Pixel coordinate grounding data
>>>>>

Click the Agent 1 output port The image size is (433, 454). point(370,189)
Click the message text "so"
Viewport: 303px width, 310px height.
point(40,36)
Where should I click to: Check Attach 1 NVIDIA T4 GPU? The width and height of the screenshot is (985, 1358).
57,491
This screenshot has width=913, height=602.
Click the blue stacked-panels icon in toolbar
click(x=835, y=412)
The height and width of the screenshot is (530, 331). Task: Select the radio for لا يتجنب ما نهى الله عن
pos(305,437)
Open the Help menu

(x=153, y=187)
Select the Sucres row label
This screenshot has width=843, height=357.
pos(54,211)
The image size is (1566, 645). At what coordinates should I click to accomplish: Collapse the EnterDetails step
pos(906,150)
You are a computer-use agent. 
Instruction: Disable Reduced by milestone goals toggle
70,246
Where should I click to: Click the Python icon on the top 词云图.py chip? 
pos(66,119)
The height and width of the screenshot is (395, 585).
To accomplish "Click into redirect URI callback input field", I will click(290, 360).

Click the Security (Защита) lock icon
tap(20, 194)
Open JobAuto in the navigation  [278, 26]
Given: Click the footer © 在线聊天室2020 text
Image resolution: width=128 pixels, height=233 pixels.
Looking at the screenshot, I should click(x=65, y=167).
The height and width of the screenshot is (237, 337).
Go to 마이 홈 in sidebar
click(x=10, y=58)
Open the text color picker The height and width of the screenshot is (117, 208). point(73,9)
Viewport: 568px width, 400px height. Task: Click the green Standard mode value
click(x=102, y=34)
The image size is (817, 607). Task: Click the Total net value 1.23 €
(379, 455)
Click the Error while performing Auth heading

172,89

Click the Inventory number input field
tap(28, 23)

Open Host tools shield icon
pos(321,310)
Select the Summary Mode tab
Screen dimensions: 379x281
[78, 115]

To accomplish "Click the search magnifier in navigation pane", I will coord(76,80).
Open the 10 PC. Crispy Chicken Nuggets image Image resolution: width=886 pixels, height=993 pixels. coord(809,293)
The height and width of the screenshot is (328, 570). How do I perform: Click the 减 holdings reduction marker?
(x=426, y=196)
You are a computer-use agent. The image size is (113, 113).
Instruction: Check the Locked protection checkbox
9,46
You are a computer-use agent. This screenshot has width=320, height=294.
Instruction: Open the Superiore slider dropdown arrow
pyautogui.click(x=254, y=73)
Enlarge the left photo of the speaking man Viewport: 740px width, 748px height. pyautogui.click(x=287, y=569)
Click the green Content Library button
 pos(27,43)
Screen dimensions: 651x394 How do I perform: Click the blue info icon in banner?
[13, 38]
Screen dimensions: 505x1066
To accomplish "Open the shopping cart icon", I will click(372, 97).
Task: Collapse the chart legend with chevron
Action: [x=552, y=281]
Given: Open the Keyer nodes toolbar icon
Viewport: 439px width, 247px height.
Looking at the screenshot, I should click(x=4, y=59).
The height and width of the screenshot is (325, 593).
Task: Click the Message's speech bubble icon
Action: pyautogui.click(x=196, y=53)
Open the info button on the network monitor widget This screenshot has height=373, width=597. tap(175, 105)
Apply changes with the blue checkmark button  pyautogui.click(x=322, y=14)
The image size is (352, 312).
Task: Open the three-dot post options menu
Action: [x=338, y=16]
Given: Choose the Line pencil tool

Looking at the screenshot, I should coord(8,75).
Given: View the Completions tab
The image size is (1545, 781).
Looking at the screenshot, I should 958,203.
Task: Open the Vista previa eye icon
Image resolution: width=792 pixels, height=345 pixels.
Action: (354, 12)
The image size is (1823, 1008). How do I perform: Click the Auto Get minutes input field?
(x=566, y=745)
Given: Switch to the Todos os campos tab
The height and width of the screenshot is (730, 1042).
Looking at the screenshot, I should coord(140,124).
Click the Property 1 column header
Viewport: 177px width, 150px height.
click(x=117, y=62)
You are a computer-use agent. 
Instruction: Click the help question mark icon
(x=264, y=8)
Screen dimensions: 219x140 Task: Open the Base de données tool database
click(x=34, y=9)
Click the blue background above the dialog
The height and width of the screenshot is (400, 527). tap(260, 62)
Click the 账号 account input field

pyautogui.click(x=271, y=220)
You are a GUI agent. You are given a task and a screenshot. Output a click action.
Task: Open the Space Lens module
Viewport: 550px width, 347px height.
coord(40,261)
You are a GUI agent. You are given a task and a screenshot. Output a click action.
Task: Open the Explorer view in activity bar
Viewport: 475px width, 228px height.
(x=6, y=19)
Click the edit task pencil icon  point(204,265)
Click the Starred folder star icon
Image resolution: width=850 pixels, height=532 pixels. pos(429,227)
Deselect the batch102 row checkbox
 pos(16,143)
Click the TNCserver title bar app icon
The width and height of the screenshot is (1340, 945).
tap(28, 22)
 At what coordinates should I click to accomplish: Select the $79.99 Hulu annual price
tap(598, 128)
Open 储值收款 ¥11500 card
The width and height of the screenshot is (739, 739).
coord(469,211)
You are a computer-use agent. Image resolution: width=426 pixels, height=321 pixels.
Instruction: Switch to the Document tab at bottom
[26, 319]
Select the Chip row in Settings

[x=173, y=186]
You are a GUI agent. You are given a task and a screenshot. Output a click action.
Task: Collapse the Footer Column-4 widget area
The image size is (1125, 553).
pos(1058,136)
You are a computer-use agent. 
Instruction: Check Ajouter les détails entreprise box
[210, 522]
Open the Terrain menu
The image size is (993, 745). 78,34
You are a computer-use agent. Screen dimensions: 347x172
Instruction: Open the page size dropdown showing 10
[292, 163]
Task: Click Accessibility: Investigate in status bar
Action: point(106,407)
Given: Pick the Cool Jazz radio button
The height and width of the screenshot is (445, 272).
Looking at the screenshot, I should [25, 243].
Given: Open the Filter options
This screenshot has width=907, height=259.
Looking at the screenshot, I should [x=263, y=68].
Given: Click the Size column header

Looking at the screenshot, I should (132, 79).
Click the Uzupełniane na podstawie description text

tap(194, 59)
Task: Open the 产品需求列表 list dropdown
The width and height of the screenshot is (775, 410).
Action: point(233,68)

<<<<<

# WHAT YOU ARE ASKED TO DO
Look over the entries for "navigation", then copy every line that includes that string.

# RESPONSE TO THIS TASK
Open JobAuto in the navigation  [278, 26]
To accomplish "Click the search magnifier in navigation pane", I will coord(76,80).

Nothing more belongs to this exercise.